Washington coal export project dumped by Goldman Sachs

Shutterstock

Goldman Sachs is looking a tad less evil. It has dumped its holdings in a shaky project that would build the Gateway Pacific Terminal near Bellingham, Wash., intended to be the West Coast’s biggest coal export terminal.

It’s not that the banking giant discovered a soul. Rather, it’s realizing that coal projects in the U.S. are a dumb gamble. Last year, the group’s commodity research team warned of “a sharp deceleration in seaborne demand” for coal in a paper titled “The window for thermal coal investment is closing.”
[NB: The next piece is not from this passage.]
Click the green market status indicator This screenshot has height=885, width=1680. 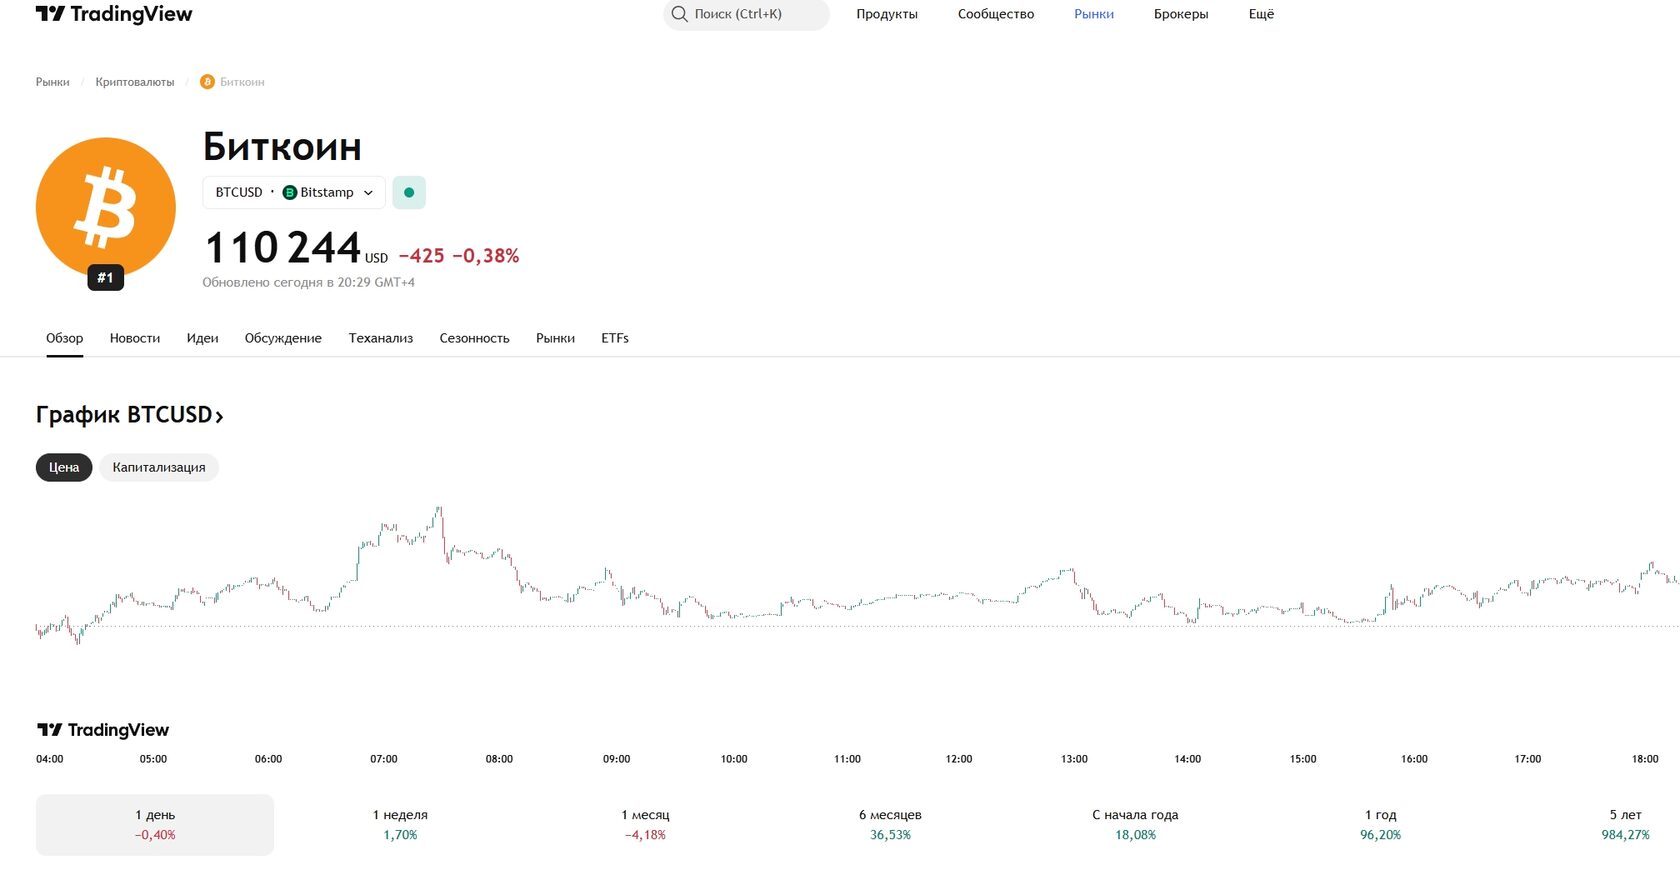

Here’s Oregon Public Broadcasting with the latest:

New York-based Goldman Sachs has sold its stock back to the companies proposing to build the Gateway Pacific Terminal. If built it would transfer 48 million tons of Wyoming coal each year from trains to ocean-going vessels bound for Asia. …

Before the stock transfer, Goldman Sachs had a 49 percent stake in the Gateway Pacific project.  …

Coal-export opponents said the departure of Goldman Sachs as an investor is the latest sign that Wall Street no longer sees a profitable future in mining, shipping and burning coal — considered the dirtiest source of energy and one of the biggest sources of greenhouse gases that contribute to global climate change.

Not so long ago, there were six coal export terminals proposed to be built in the Pacific Northwest. Now just three such projects are still considered viable, thanks to intense local and environmental opposition and to the uncertain market for coal abroad.

The remaining investors in the Gateway Pacific Terminal are trying to sound upbeat about the latest development, but Goldman Sachs’ pullout is just the latest bad news for them. It follows the November election of Whatcom County councilors opposed to the terminal, who could now help to kill the environmental nightmare of a project.


Source
Wall Street Giant Backs Away From Washington Coal Export Project, Oregon Public Broadcasting

John Upton is a science fan and green news boffin who tweets, posts articles to Facebook, and blogs about ecology. He welcomes reader questions, tips, and incoherent rants: johnupton@gmail.com.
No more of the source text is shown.